Power of the court to upset the award of arbitrator

The importance of implementing legislation cannot be understated as ratification alone might still be insufficient to protect the rights of parties seeking to enforce their arbitral awards. An arbitral award may be set aside by the High Court only if The High Court finds that The award is in conflict with the public policy of country For the avoidance of doubt, and without limiting the generality of paragraph, it is hereby declared that an award is in conflict with the public policy of the country.

(a) A breach of natural justice occurred

(b) During the arbitral proceedings; or

(c) In connection with the making of the award.[2]

 Unlike a court judgment, which is not final and binding until all appeal mechanisms have been exhausted an arbitral award is final and binding and all that is left to the court is to enforce it, but not to review it The issue with these broad approaches is that it allows virtually any error of law or fact to constitute a violation of public policy and hence grounds for refusal of recognition or enforcement or to set aside the award. This virtually destroys the point behind arbitration being single layered, i.e., without further appeals, much less subject to the appellate jurisdiction of the domestic judiciary. It would appear that great strides have been made to promote arbitration as a form of alternative dispute resolution, at least on the statutory front. In some countries, the judiciary is still struggling to come to terms with their role vis-à-vis the enforcement and recognition of foreign arbitral awards. While part of the problem might stem from newly enacted legislation that requires careful consideration and judicial interpretation and its resultant conflicts with old case law interpreting the prior statutes, the other part of the problem appears to lie with an attitude that is nervous about arbitration. While some of it might be attributed to a lack of familiarity with the process and relevant international consensus, the rest unfortunately appears to be founded on misplaced sentiments of visceral judicial parochialism. The Court may set aside any arbitral award under the arbitration Act, 2001 under this Act, other than an award made in an international commercial arbitration on the application of a party within sixty days from the receipt of the award[3].

 The similarities between mediation and conciliation

A mediator assists the parties in identifying and articulating their own interests, priorities, needs and wishes to each other. On the other hand, the conciliator is an impartial person that assists the parties by driving their negotiations and directing them towards a satisfactory agreement. Both processes involve a neutral third-party who has no enforcing powers. Some of the similarities are describing below:

  1. The parties shall be made to understand that the mediator/conciliator only facilitates in arriving at a decision to resolve dispute(s) and that he will not and cannot impose any settlement nor does the mediator/conciliator give any assurance that the mediation/conciliation will result in a settlement.
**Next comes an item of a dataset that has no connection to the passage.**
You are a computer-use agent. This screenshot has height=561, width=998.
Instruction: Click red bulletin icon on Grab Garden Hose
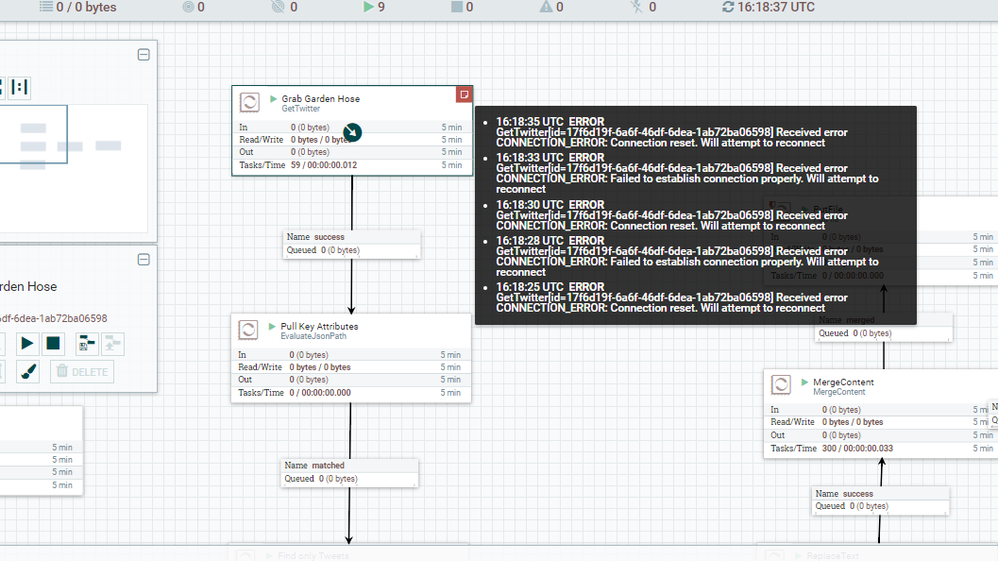(464, 94)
The mediator/conciliator shall not impose any decision on the parties.
  2. Parties to a suit or other proceeding may agree on the name of the sole mediator/conciliator for mediating between them.
  3. Where, there are two or more sets of parties and are unable to agree on a sole mediator/conciliator, the Court may ask each party to nominate the mediator/conciliator or may nominate/appoint the mediator/conciliator, as it deems fit.
  4. The consent of the persons whose names are included in the panel shall be obtained before empanelling them.
  5. The High Court or the District & Sessions Judge with prior approval of the High Court may in its/his discretion, from time to time, add or delete any person in the panel of mediators/conciliators.
  6. When a person is approached in connection with his proposed appointment as mediator/conciliator, he shall disclose any circumstance likely to give rise to a reasonable doubt as to his independence or impartiality.
  7. In order to facilitate the conduct of mediation/conciliation proceedings, the parties, or the mediator/conciliator with the Consent of the parties, may arrange for administrative assistance by a suitable institution or person.
  8. On the expiry of ninety days from the date fixed for the first appearance of the parties before the mediator/conciliator, the mediation/conciliation shall stand terminated, unless the Court, which referred the matter, either suo motu, or upon request by any of the parties, and upon hearing all the parties, is of the view that extension of time is necessary or may be useful; but such extension shall not be beyond a further period of thirty days.
  9. All the parties shall commit to participate in the proceedings in good faith with the intention to settle the dispute (s), if possible
  10. When a mediator/conciliator receives factual information concerning the dispute(s) from any party, he shall disclose the substance of that information to the other party, so that the other party may have an opportunity to present such explanation as it may consider appropriate.
  11. If any communication between the mediator/conciliator and the Court is necessary, it shall be in writing and copies of the same shall be given to the parties or the constituted attorney or the counsel.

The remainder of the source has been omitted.